--- Data excerpts ---
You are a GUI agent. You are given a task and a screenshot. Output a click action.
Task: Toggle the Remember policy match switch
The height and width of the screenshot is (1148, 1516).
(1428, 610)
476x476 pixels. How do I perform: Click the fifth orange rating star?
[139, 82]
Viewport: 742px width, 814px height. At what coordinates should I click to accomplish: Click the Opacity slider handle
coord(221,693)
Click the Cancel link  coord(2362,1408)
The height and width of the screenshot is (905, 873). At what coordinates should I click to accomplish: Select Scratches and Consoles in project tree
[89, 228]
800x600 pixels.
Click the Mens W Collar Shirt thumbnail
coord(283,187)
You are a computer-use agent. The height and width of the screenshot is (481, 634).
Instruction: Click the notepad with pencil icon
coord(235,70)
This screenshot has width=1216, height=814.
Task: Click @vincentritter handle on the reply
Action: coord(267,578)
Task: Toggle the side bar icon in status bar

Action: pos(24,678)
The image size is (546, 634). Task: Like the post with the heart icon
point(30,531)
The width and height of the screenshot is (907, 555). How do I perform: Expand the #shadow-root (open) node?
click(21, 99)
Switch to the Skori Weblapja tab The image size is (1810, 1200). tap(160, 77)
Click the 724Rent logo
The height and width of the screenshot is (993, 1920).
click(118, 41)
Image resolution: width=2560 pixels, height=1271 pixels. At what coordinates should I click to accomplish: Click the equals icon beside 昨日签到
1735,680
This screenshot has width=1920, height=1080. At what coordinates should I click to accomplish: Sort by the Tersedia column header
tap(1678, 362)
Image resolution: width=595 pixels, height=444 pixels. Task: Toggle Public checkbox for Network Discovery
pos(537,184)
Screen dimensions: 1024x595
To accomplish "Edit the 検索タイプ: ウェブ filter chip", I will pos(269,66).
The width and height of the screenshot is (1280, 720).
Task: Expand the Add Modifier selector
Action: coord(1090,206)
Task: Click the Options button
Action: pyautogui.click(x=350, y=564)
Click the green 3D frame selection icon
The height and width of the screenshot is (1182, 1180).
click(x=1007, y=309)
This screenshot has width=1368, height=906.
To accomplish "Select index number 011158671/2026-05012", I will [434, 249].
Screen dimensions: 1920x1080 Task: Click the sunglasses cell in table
---
Please rewrite the records from the line with "Click the Cancel" to the line with "point(30,531)", changing "notepad" to "notebook" and leaving everything else unchanged. Return only those lines.

### Output of the exercise:
Click the Cancel link  coord(2362,1408)
The height and width of the screenshot is (905, 873). At what coordinates should I click to accomplish: Select Scratches and Consoles in project tree
[89, 228]
800x600 pixels.
Click the Mens W Collar Shirt thumbnail
coord(283,187)
You are a computer-use agent. The height and width of the screenshot is (481, 634).
Instruction: Click the notebook with pencil icon
coord(235,70)
This screenshot has width=1216, height=814.
Task: Click @vincentritter handle on the reply
Action: coord(267,578)
Task: Toggle the side bar icon in status bar

Action: pos(24,678)
The image size is (546, 634). Task: Like the post with the heart icon
point(30,531)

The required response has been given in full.